In summary our study identifies a previously undescribed acute effect of SGAs on glucose metabolism in which a diabetes-like phenotype is caused via a stimulation of glucagon secretion, which subsequently impacts on HGO, increasing blood glucose and thus insulin levels. It is already known that long-term treatment of humans with SGAs leads to weight gain, which will induce insulin resistance in peripheral tissues. If the acute mechanism described here is also operating in already insulin-resistant SGA-treated patients then it will almost certainly make a significant contribution to the type 2 diabetes phenotype observed in this group. To the best of our knowledge there are no studies addressing the acute effects of SGA administration on glucose metabolism and its relationship to glucagon levels in humans.
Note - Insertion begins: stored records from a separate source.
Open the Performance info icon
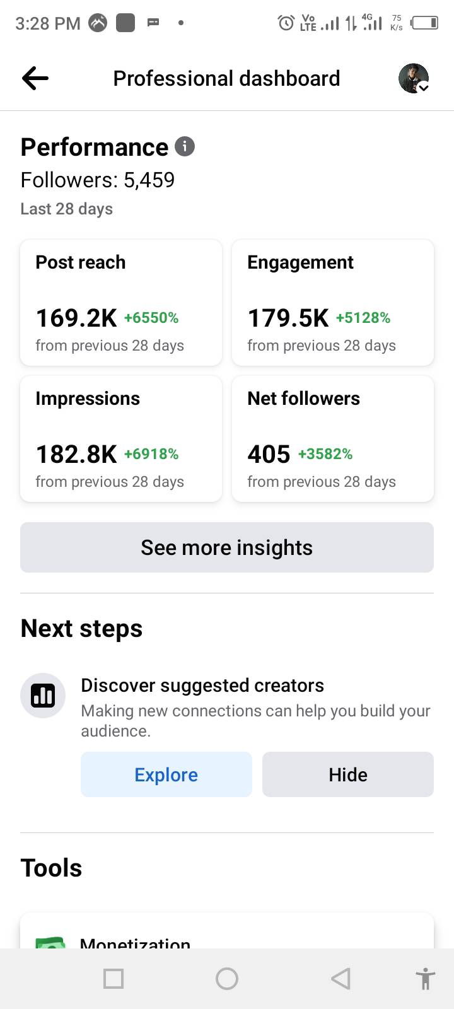 pos(185,146)
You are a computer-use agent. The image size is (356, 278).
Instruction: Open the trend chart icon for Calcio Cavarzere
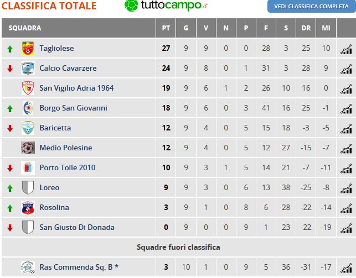point(346,69)
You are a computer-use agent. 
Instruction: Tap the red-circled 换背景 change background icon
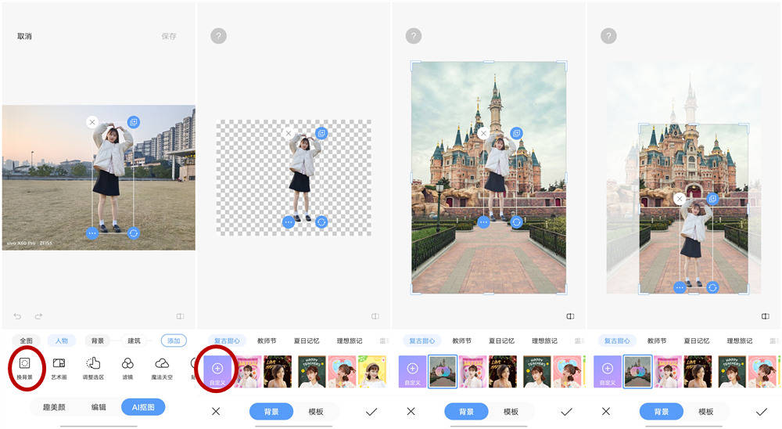[24, 364]
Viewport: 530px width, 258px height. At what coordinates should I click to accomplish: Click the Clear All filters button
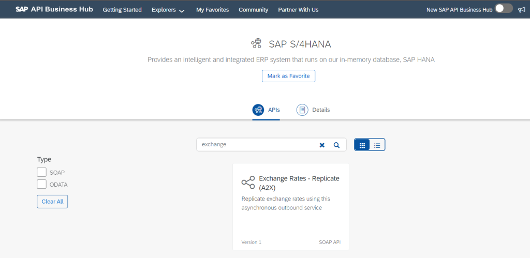[x=52, y=202]
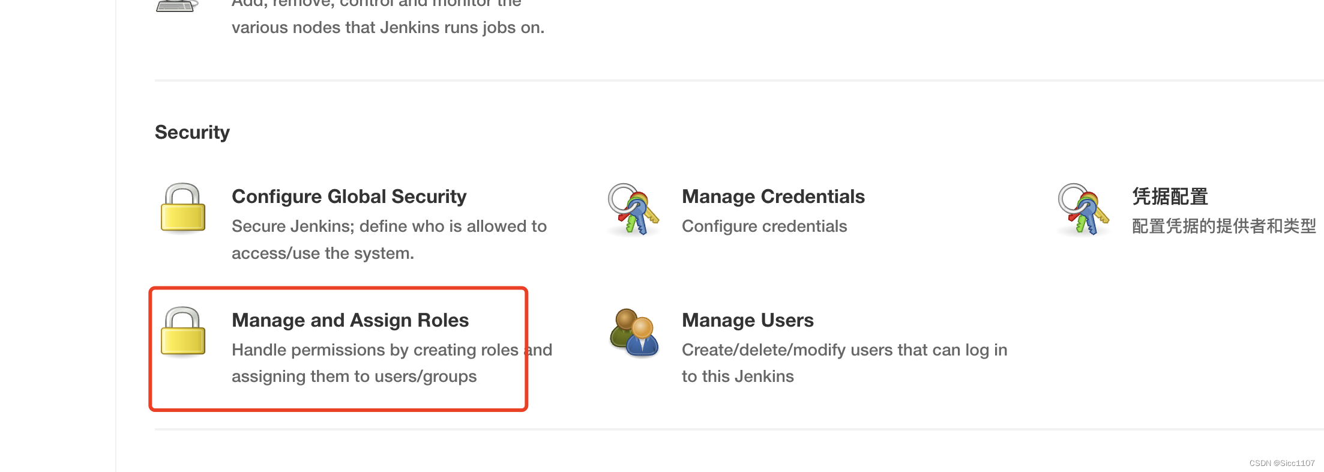
Task: Open the Manage Credentials page
Action: point(773,196)
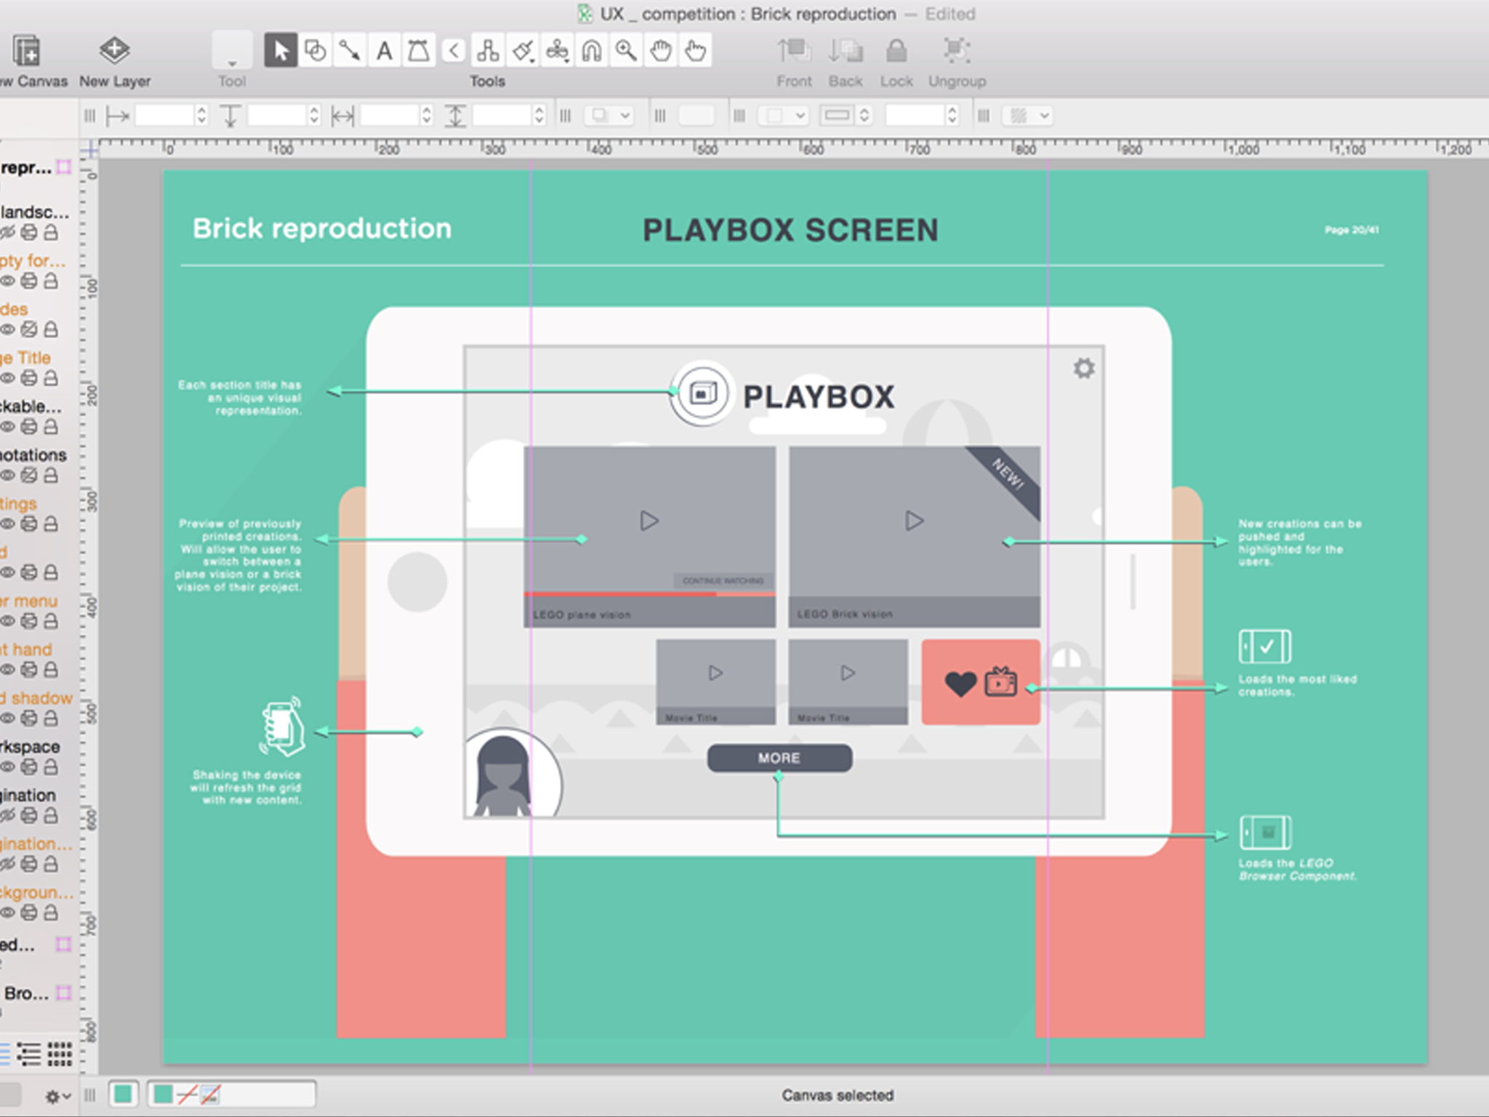Screen dimensions: 1489x1117
Task: Select the Line tool
Action: [x=350, y=51]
However, there is one study reporting the effects of chronic SGA treatment on glucose, insulin and glucagon levels in humans during a GTT [23]. This study reported that despite large increases in glucose and insulin levels, there was no suppression of glucagon levels in individuals treated with SGAs. This is consistent with the effects we observe in rats, but further studies will be required to determine whether the SGAs directly affect glucagon secretion and HGO in humans.